While the recent bills introduced in the U.S. Senate by Republicans like Hawley, and state efforts by GOP lawmakers in Florida are notably in stark contrast to the deregulatory philosophy that has defined Republican-led media policy since the 1980s; they also raise significant First Amendment issues about corporate speech rights in the political arena.
Most significantly, government regulation that would force private entities to publish expression, especially political speech that it disfavors, completely misrepresents how the First Amendment works. In fact, the First Amendment expressly limits only government power to regulate expression, as it states: “Congress shall make no law . . . abridging the freedom of speech, or of the press.” Nowhere does it say that the government can compel individuals, corporations or private media to transmit certain messages or speakers – particularly in the realm of politics.
Perhaps, the best illustration of the inherent conflicts between established jurisprudence on First Amendment rights and recent endeavors to force social media outlets to carry expression from politicians can be seen in the Supreme Court’s 2010 decision in Citizens United v. Federal Election Commission, which articulated corporate speech rights in the political arena. The case originated when Citizens United, a conservative group challenged an FEC prohibition on its promotion and airing of a film it produced that was critical of Hillary Clinton in the days prior to the 2008 Democratic presidential election primary. Not only did the decision change campaign election law but it also further articulated corporate speech rights.

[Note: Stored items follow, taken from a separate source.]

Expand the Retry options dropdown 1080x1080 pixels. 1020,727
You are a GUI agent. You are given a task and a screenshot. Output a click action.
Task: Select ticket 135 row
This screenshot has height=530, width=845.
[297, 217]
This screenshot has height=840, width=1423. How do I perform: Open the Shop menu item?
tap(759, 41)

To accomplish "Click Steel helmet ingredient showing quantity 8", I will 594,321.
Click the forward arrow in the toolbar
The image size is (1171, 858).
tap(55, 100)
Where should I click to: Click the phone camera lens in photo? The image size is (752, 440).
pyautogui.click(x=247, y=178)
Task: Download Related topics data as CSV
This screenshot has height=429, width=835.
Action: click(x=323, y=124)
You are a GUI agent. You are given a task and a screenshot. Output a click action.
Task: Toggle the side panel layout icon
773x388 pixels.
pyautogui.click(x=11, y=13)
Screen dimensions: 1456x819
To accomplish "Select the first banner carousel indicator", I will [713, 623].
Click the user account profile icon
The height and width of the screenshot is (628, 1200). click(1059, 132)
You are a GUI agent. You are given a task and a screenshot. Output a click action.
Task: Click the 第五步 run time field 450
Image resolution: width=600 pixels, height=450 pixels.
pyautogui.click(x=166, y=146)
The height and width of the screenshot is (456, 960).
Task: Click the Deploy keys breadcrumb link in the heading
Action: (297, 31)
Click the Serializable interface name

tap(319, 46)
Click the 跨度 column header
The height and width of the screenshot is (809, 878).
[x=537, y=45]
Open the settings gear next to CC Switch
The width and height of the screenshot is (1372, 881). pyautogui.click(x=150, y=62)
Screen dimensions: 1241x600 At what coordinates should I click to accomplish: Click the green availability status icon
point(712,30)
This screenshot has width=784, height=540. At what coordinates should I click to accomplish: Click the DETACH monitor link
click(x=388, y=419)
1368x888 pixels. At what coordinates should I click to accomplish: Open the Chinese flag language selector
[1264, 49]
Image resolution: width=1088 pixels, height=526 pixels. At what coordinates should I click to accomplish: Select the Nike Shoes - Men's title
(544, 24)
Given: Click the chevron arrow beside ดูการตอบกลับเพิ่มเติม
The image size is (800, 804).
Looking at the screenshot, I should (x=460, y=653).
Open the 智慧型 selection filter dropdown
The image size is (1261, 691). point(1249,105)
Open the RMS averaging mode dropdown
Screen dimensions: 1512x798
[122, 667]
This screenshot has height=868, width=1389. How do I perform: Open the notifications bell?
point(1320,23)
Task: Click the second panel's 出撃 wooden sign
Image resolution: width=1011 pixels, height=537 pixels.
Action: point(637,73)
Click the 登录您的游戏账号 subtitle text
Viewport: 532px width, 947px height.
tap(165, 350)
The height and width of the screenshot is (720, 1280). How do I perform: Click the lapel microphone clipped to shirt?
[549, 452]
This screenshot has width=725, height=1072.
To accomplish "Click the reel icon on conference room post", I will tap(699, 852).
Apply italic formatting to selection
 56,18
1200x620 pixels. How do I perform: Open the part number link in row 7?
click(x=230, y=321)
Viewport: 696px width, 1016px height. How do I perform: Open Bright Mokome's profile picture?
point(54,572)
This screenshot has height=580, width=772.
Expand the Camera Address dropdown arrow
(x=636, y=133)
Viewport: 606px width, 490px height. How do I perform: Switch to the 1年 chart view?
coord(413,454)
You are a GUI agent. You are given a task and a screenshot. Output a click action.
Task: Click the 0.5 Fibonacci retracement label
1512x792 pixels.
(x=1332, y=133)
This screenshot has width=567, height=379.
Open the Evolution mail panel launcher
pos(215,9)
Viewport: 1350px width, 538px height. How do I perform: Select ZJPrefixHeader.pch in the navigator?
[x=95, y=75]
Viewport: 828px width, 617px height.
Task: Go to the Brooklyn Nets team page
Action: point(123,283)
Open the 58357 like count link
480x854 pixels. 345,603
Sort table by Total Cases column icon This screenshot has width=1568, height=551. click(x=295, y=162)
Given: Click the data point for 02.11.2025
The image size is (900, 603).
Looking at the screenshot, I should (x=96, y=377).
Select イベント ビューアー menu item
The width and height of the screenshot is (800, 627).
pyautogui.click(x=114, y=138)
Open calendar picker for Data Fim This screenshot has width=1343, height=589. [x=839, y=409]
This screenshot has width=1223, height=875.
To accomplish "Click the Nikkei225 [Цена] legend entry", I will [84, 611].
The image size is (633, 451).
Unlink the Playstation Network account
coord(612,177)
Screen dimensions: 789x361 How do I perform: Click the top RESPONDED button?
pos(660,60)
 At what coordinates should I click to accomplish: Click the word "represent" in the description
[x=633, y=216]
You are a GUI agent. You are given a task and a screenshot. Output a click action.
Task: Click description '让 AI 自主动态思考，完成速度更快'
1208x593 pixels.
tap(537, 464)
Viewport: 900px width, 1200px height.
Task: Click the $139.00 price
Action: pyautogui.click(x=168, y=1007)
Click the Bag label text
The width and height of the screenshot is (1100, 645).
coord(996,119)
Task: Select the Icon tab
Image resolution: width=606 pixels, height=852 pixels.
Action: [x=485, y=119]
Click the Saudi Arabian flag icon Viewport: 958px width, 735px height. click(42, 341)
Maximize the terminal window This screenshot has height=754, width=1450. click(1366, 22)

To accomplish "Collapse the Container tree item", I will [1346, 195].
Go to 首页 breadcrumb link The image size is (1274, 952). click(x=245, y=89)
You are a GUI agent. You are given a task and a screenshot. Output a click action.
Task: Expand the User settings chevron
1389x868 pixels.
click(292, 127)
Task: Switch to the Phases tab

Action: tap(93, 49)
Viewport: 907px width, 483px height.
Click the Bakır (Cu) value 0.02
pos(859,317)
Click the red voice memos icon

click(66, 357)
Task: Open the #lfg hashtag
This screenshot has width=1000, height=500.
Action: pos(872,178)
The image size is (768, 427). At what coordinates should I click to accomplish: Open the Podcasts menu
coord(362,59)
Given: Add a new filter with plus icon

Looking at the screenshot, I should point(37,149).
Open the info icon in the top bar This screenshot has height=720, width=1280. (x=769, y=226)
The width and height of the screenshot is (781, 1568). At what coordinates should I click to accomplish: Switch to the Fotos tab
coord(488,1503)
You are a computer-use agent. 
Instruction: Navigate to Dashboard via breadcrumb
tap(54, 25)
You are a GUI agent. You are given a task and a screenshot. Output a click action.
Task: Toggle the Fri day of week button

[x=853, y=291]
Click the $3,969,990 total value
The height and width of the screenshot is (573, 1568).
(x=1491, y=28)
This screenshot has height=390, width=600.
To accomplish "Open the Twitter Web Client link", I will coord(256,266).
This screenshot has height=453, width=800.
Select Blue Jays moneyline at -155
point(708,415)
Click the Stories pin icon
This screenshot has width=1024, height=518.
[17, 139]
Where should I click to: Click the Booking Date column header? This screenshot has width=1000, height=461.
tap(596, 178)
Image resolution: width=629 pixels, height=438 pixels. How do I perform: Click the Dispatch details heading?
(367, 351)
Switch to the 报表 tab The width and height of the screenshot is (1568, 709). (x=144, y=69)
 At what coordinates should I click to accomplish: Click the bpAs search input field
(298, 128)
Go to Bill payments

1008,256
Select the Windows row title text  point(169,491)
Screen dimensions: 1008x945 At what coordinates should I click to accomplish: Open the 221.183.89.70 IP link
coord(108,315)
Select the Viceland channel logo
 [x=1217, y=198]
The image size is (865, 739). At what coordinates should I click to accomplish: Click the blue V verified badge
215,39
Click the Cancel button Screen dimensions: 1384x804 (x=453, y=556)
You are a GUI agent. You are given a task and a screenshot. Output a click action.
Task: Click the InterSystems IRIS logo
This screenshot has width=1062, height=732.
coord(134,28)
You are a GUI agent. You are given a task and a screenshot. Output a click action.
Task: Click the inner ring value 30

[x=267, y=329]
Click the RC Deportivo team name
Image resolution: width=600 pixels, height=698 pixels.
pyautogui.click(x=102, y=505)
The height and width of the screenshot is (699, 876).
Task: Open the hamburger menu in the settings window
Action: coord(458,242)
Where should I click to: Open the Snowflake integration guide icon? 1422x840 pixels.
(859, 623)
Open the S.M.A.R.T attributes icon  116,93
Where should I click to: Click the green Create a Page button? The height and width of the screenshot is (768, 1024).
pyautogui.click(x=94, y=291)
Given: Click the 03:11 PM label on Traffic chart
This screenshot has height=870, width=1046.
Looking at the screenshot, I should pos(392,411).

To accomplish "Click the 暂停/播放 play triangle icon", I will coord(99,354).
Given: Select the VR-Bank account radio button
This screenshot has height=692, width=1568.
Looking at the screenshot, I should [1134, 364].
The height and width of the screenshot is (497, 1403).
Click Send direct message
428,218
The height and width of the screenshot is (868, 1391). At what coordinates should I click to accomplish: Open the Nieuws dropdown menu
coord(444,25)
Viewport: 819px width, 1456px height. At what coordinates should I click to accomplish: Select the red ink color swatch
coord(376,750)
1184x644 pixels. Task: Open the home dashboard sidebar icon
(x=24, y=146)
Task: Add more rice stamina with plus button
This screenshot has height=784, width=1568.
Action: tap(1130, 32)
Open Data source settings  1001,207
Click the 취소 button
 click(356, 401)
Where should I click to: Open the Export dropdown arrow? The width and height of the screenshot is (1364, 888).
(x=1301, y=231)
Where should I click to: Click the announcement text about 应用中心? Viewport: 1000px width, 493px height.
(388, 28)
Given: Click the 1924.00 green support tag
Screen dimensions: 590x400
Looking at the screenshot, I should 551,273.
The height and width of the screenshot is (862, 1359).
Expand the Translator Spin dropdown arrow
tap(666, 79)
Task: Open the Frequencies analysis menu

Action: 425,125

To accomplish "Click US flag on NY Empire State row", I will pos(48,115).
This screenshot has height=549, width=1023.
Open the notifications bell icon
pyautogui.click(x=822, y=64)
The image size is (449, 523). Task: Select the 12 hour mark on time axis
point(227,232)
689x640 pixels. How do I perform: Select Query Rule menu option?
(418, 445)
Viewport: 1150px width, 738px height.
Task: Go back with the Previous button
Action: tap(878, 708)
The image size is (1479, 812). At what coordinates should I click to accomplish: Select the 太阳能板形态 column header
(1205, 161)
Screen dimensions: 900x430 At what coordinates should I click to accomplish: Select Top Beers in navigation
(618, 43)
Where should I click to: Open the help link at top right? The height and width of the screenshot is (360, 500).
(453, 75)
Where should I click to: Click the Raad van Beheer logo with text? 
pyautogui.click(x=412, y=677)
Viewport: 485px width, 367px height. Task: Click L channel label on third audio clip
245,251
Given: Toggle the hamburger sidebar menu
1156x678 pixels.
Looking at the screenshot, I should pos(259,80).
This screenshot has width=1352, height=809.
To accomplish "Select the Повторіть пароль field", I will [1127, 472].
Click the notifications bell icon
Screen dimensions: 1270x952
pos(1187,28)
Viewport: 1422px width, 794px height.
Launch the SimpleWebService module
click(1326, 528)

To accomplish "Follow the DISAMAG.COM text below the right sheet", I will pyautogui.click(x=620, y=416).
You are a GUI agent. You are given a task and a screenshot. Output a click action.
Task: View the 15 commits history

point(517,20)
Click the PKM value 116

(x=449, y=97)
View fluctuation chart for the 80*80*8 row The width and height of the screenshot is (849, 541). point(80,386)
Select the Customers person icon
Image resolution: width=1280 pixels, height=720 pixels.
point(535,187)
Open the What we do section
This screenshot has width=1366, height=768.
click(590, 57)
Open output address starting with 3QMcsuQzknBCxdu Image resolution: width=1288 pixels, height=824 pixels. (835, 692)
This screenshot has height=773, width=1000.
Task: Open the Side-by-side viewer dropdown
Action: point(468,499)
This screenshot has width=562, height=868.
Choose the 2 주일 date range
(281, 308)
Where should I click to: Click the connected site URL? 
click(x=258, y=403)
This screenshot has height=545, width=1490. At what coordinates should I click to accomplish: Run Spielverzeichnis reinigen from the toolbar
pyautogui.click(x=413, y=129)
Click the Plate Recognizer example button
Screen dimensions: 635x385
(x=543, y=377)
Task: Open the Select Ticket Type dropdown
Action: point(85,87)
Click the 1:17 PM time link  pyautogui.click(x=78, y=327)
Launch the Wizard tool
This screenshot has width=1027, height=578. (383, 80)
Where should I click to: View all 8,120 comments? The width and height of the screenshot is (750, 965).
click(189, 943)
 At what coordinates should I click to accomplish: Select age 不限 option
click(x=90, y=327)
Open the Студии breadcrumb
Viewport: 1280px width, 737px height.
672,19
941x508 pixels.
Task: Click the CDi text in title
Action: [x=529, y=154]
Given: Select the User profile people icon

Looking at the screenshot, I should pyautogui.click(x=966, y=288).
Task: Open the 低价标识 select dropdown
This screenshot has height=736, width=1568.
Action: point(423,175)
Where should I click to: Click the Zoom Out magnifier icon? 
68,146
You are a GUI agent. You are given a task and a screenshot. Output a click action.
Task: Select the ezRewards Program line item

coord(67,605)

The Supreme Court said that the First Amendment does not allow Congress to make categorical distinctions based on corporate identity and thus, the government cannot restrain political speech on the basis of a speaker’s identity as a corporation. Consequently, forcing social media companies to carry political speech with which they do not want to associate would be as problematic as compelling humans to do the same.
Chief Justice John Roberts illustrated this point further in a concurring opinion signed by Justice Samuel Alito by analogizing how the First Amendment protects news media (as corporate speakers) reporting on political candidates in a partial way through editorials, opinion and commentary. Justice Antonin Scalia made a similar analogy about newspapers in a separate concurring opinion.
Therefore, if Hawley’s argument is that social media platforms are being politically biased by suspending the accounts of politicians who violated their terms of service — those companies have a First Amendment right to do so; just like news media outlets, such as Fox News, OAN, Newsmax, MSNBC and CNN decide their own programming. No politician, nor person has a right to demand their own program on any of these networks, or an account on a social media platform.
The bill that just passed in the Florida legislature is even more paradoxical in what it proposes, as it demands that social media companies describe the standards by which someone’s account might be suspended. Social media outlets already do this in their terms of service statements, even though they are under no legal obligation to do so. In fact, Section 230 of the federal Communications Decency Act of 1996 gives interactive computer service operators, such as social media outlets broad immunity from user content posted on their networks.
Incidentally, former President Trump wanted to repeal Section 230 of the decency act to make it possible for him to sue social media companies for messages posted by their users. However, if Section 230 were repealed, social media companies would be further engaged in censoring even more inflammatory content and deleting problematic accounts like Trump’s for fear of being held legally accountable themselves for inciteful, libelous and other tortious messages. And that is the real paradox.